Is the world meant to be divided between Noahs who for whatever reason are up top and whose version of things becomes the official story, and Mrs Noahs who spend their lives silently and invisibly in steerage, absolutely necessary to things turning out the way they do, but whose experience of the story doesn’t get told on quite the same stage?

Whatever happened to that song we sing, that “all God’s critters got a place in the choir” where one of the verses says, “all God’s critters’ got a place on the planet, and if one doesn’t show, then the whole choir’s had it”?  Can we really measure importance and unimportance, and whose experience is worth listening to, or not?

I heard once of a professor of medicine who sometimes on a final exam would ask his students – for 10% of the mark, to name the cleaning woman they passed every morning on their way in to the school.

So I think it’s interesting that the only place in the story where Noah and his wife are seen and treated equally and like partners is when God is leading Noah out of the ark – after the Flood has come and gone, after Earth has been washed of corruption and all life is about to start over again according to God’s good will, and God says to Noah,

Go out of the ark, you and your wife, and your sons and your son’s wives with you.  Bring out with you every living thing that is with you of all flesh … so they may abound on the earth, and be fruitful and multiply on the earth.  (Gen. 8:15-17)

Every other time it’s been either just Noah, Noah and his sons, or Noah and his sons with Noah’s wife and the sons’ wives added on at the end.  But when God is starting it all over again, God clearly elevates Mrs Noah to full partnership with Noah, and their sons’ wives to full partnership with them.  It seems hierarchy -- particularly patriarchy, was part of the corruption Earth needed to be cleansed of, that what makes Earth good and what God wills is mutuality between men and women, equality among all people, and right relation of humanity with all of creation.

And I wonder what Mrs Noah felt at that moment – to hear God affirming her place as full partner with her husband?

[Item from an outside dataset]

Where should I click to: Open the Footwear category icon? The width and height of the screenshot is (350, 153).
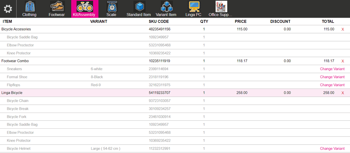pyautogui.click(x=56, y=7)
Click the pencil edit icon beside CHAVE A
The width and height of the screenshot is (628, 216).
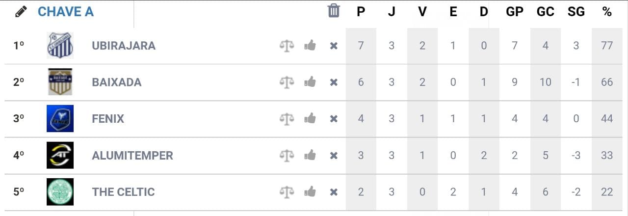click(21, 12)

Poor Mrs Noah, though, because no sooner does God issue this command, Noah ignores, or forgets, or just doesn’t get it.  Because as Noah leaves the ark (one verse later – in Gen. 8:18), instead of leaving as God commands, “Noah went out with his sons, and his wife and his son’s wives (somewhere behind them),” and by the very next chapter – the last chapter of the story, Mrs Noah and the wives of their sons have disappeared entirely from the story, old Noah is out drinking with his sons, and in his drunkenness he disgraces himself in front of them. 

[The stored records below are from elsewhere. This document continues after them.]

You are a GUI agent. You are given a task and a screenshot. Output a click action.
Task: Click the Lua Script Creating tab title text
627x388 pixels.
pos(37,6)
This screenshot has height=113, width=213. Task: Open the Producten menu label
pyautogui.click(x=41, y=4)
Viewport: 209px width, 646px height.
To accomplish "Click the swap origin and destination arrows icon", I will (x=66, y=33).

It makes you wonder if anything was learned.  If Earth really was cleansed and re-made?

If Mrs Noah had been given more of a place, had been allowed to tell her side of what happened, had been invited to help shape the new world, I wonder what she would have said.  How things might have gone.  And how different – maybe better, the world might be.

There are many still in the world today – in our lives, in our country, in the world who like Mrs Noah are essential to the world, but who are voiceless, nameless, treated as unimportant, whose experience of how the world works never gets included in the official version.

Out of respect for Mrs Noah and all she gave up in the Flood for the sake of a new and better world, I wonder if the ones on top can learn to listen to their voices, and see them as partners in shaping the world in the way God wants, in the way it really works best?